Древнейшая предсмертная записка[1] была написана в Древнем Египте около четырех тысяч лет назад. Переводчик оригинала озаглавил ее «Спор с душой того, кто устал от жизни». Первая строчка гласит[2]: «Я открыл рот, обратившись к своей душе, дабы ответить на то, что она мне сказала». Кренгуя между прозой, диалогом и поэзией, далее следуют попытки человека убедить душу согласиться на самоубийство.
Я узнал об этой записке из «Антологии смерти», сборника фактов и баек, объединившего предсмертные желания Вергилия и Гудини, элегии на смерть додо и евнуха, объяснения ископаемых находок, электрического стула и вымирания видов в результате деятельности человека. В детстве я не отличался особой мрачностью, но несколько лет подряд везде таскал с собой эту мрачную книженцию в мягкой обложке.
Кроме того, «Антология смерти» просветила меня, что каждый мой вздох содержит молекулы последнего вздоха Юлия Цезаря. Этот факт был упоителен – пространство и время волшебным образом сжались, соединив то, что казалось мифом, с моей собственной жизнью, в которой я сгребал в кучу осенние листья и тупил в примитивные видеоигры, дело было в Вашингтоне, округ Колумбия.
В смысл этого факта было почти невозможно поверить. Если я только что вдохнул последний вздох Цезаря (Et tu, Brute?[3]), то я должен был вдохнуть и бетховенский («На небесах я буду слышать»), и дарвиновский («Ничуть не боюсь умирать»[4]). И последний вздох Франклина Делано Рузвельта, и Розы Паркс, и Элвиса, и пилигримов, и американских индейцев, участвовавших в первом Дне благодарения, и автора первой в истории предсмертной записки, и даже своего деда, которого никогда не видел. Будучи потомком выживших [в холокосте], я представлял, как последний вздох Гитлера просачивается сквозь трехметровую крышу бетонного Фюрербункера, девятиметровую толщу немецкого грунта и растоптанные розы рейхсканцелярии, прорывает Западный фронт и пересекает Атлантический океан, чтобы спустя сорок лет оказаться перед окном моей детской на втором этаже и надуть меня, словно шарик на годовщину смерти.

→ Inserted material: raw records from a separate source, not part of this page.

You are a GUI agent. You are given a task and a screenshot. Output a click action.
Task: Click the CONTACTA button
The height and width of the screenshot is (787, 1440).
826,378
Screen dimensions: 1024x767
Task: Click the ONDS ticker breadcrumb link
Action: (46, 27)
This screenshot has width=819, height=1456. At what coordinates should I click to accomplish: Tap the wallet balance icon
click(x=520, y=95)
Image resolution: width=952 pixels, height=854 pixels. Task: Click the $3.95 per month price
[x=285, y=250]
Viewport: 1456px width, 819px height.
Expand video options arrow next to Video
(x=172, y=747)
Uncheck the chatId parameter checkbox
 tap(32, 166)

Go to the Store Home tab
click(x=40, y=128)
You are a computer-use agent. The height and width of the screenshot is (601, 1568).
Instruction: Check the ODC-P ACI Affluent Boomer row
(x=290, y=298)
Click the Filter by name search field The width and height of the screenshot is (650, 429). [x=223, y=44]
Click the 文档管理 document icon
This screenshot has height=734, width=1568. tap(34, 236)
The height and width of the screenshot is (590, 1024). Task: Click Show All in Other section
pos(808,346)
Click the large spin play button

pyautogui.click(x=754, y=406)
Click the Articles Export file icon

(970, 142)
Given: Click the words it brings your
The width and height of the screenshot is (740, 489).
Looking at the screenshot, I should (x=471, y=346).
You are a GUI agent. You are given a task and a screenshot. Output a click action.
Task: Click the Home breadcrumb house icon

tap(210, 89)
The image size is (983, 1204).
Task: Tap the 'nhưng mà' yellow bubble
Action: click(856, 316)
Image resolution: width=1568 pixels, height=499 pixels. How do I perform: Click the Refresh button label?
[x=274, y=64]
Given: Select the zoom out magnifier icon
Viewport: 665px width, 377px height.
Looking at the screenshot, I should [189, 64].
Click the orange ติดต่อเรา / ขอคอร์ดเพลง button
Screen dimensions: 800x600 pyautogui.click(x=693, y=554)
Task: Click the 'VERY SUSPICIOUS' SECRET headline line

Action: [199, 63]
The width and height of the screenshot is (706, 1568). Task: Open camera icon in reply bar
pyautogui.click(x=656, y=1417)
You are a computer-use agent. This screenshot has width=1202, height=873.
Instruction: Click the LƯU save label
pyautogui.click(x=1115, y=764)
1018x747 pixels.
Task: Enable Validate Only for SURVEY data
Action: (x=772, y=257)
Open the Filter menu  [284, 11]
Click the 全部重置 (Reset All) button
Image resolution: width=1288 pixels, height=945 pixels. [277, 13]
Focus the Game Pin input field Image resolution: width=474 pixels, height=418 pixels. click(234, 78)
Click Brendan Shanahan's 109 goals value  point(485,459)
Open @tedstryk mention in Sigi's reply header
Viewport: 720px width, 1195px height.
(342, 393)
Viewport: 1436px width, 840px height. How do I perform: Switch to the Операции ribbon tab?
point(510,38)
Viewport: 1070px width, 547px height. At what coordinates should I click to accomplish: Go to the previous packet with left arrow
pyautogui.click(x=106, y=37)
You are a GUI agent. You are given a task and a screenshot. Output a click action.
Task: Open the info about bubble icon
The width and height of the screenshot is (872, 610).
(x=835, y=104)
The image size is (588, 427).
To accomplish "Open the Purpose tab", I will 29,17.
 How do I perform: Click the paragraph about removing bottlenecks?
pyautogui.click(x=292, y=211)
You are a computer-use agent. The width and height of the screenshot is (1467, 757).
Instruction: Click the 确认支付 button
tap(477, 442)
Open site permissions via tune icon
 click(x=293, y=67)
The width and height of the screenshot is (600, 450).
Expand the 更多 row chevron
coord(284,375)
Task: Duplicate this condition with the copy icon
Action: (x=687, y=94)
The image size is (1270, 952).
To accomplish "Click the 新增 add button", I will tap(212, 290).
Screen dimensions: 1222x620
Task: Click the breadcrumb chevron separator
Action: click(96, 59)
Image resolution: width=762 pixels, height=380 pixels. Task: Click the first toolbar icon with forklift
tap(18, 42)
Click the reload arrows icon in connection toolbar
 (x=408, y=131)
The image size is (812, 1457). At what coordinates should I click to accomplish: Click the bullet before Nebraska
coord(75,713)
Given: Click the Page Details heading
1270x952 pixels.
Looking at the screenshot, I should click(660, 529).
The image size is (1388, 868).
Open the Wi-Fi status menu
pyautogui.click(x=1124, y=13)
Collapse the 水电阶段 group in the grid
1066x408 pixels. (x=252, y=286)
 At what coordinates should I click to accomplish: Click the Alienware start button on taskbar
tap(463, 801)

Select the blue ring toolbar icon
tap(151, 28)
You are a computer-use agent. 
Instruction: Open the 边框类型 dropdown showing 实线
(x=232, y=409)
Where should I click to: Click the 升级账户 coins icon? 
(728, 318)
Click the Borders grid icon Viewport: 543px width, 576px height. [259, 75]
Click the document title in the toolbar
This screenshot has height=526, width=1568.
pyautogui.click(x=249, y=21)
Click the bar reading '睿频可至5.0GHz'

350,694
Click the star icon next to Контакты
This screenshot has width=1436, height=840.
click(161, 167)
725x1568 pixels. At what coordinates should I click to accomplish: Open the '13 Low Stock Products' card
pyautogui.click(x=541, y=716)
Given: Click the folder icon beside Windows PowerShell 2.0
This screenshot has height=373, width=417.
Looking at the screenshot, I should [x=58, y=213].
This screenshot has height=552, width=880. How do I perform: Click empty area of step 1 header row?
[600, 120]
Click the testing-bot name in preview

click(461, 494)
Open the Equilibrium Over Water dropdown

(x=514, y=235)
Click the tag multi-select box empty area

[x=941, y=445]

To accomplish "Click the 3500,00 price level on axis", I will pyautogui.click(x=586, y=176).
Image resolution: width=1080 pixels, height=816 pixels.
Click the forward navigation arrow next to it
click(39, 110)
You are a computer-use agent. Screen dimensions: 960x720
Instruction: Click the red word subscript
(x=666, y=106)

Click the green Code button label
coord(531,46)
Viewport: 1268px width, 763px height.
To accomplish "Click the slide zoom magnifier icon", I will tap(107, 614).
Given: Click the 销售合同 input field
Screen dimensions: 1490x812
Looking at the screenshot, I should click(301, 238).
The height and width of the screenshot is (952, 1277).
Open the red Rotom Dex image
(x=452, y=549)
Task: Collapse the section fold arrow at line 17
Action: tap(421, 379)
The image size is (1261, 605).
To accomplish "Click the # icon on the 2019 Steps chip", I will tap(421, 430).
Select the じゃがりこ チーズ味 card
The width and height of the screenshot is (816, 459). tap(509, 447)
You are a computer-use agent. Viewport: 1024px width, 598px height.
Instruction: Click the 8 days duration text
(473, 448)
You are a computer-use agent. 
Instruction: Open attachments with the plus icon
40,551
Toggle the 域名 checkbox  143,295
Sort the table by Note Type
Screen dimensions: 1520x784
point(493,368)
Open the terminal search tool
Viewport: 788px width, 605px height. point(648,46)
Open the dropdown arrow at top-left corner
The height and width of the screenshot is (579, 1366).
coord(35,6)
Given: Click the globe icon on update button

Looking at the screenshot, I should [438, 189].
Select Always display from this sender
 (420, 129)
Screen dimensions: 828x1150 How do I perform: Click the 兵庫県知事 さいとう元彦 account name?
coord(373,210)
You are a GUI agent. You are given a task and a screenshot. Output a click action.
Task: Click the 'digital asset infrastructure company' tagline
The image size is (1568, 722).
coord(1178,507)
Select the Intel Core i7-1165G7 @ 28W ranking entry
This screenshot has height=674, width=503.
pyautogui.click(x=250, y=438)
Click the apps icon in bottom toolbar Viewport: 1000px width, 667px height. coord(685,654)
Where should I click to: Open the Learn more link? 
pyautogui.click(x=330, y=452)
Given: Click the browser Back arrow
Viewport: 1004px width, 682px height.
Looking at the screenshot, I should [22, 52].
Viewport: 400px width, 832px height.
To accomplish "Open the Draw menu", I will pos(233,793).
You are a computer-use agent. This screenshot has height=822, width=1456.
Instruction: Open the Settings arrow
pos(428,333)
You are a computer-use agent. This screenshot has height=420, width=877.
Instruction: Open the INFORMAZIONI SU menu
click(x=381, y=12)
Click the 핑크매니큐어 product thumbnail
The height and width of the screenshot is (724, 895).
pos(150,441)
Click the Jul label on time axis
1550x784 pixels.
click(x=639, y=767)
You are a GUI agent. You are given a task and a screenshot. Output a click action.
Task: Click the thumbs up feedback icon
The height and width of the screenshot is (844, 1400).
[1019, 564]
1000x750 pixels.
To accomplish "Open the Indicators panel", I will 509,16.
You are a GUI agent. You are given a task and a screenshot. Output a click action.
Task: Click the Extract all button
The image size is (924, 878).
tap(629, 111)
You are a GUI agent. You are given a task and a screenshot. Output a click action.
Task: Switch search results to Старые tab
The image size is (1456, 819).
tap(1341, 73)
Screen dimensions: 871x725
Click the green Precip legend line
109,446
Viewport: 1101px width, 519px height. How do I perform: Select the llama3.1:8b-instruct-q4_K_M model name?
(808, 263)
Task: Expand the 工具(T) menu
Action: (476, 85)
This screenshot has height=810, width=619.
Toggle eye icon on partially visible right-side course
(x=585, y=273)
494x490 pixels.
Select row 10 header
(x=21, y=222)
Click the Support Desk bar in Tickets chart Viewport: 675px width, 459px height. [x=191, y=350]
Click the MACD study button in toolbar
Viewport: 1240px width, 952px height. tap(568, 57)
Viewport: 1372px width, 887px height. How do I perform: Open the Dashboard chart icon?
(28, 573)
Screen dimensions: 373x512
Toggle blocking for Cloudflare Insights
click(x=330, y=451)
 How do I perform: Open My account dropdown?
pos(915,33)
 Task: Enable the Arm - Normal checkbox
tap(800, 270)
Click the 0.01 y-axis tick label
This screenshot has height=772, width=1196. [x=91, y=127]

Если я вдохнул их последние вздохи, то наверняка вдохнул и первые, а также все, испущенные ими в промежутке. А также все вздохи всех на свете. И вздохи не только людей, но и животных: песчанки из школьного живого уголка, умершей у нас дома, еще теплых кур, которых бабушка ощипывала у себя в Польше, последний вздох последнего странствующего голубя. С каждым вздохом я вбирал в себя историю жизни и смерти на планете Земля. Благодаря этой мысли я взглянул на историю с высоты птичьего полета и увидел бесконечную паутину, сотканную из одной нити. Когда Нил Армстронг ступил ногой на поверхность Луны и произнес свое знаменитое «Один маленький шаг для человека…», сквозь поликарбонат светофильтра он послал вовне – отправил в беззвучный мир – молекулы, исторгнутые Архимедом с воплем «Эврика!», когда он мчался нагишом по улицам древних Сиракуз, обнаружив, что масса воды, вытесненная его телом из ванны, была равна массе его тела. (В компенсацию за вес взятого на Землю лунного грунта Армстронг оставил на Луне калошу от своего скафандра[5]). Когда Алекс, африканский серый попугай[6], обученный говорить на уровне пятилетнего ребенка, изрек свои последние слова: «До завтра, будь паинькой. Люблю тебя», – он одновременно исторг пыхтение ездовых собак, тянувших Роальда Амундсена через ледяные просторы, которые с тех пор растаяли, извергнув крики экзотических тварей, которых возили в Колизей на убой гладиаторам. Самым поразительным для меня было то, что во всем этом было место и для меня, и что я не мог бы покинуть его, даже если бы захотел.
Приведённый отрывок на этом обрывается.